Going green and using sustainable production methods and materials is creeping into every part of society - from hybrid cars, to LEED buildings and even now children's toys. Famed Danish toymaker Lego announced on Tuesday that it will invest over $170 million in finding sustainable materials for toys and packaging, including a replacement for the oil-based plastic used in its iconic building blocks.
“It’s a big step in the right direction in achieving our ambition of sustainable materials by 2030,” said Jørgen Vig Knudstorp, CEO of the Lego Group.
“We have already taken important steps to reduce our CO2 emissions and do something positive for the environment by reducing box sizes and investing in an offshore wind farm.

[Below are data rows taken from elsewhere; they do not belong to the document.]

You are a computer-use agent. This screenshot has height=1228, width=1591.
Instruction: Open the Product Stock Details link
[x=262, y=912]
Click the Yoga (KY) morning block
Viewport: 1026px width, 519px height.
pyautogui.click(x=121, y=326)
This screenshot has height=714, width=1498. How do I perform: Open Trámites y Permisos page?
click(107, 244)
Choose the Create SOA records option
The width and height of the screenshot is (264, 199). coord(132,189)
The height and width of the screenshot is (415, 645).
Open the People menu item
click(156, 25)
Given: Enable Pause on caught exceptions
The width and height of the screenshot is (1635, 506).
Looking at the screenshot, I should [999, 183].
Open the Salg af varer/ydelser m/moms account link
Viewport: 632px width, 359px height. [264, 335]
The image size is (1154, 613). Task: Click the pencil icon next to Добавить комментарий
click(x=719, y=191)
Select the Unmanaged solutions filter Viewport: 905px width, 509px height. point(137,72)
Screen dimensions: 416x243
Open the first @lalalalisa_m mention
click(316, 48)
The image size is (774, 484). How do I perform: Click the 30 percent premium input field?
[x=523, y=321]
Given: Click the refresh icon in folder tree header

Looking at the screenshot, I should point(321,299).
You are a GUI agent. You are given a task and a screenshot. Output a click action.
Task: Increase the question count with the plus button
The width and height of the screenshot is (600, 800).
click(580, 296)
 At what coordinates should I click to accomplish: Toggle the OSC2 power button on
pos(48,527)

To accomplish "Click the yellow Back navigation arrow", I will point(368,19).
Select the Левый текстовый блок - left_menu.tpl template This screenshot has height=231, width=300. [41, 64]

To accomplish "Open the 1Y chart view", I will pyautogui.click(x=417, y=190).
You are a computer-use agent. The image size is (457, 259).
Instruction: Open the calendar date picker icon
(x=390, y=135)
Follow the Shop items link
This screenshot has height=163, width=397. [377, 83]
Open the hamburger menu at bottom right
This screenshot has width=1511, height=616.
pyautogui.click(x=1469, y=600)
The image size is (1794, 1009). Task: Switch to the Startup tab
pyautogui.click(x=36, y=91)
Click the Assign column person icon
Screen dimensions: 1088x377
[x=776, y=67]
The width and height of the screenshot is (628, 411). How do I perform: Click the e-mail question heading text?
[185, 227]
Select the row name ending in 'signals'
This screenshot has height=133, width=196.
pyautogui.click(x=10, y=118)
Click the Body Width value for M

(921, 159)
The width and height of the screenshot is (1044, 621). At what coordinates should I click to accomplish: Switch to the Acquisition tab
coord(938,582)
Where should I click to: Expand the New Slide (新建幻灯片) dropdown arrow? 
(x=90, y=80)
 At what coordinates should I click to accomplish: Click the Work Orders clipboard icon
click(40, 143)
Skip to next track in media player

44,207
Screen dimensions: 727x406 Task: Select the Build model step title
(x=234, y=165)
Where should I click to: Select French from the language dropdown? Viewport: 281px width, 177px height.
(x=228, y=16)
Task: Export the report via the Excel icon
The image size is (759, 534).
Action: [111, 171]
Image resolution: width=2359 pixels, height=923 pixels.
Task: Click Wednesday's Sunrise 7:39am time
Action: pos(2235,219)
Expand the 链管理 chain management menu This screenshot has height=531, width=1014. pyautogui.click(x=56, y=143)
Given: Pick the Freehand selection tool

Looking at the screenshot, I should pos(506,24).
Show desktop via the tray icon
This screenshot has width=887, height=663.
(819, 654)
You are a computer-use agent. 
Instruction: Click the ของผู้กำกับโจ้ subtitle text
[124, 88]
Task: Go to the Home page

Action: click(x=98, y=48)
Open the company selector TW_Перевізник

Now, we are shifting our focus towards our materials.”
The initiative will see Lego create a ‘Lego Sustainable Materials Centre’ in Berlin, where more than 100 specialists will work on research and improvements to production methods.
Lego’s biggest shareholder Kjeld Kirk Kristiansen called the move an important and necessary step forward for the company.
“The investment is a testament to our continued ambition to have a positive impact on the world our future generations will inherit,” he said.
Kristiansen, a descendant of Lego's founder, pointed out that the plan is largely in line with Lego Group’s mission statement and fits with the motto of his grandfather, Ole Kirk Kristiansen that "only the best is good enough."
While the move is a giant step forward for the company, it has a significant challenge on its hands. The toymaker produces an average of 60 billion bricks per year and has already been working to find alternatives to oil-based plastic since 2012.
The technical challenge for Lego is to find a plastic material that is just as color-responsive yet physically as stable as the current petroleum-based Lego bricks.
“Several factors affect the environmental sustainability of materials. When we’re looking for new materials, all factors are included,” Knudstorp said.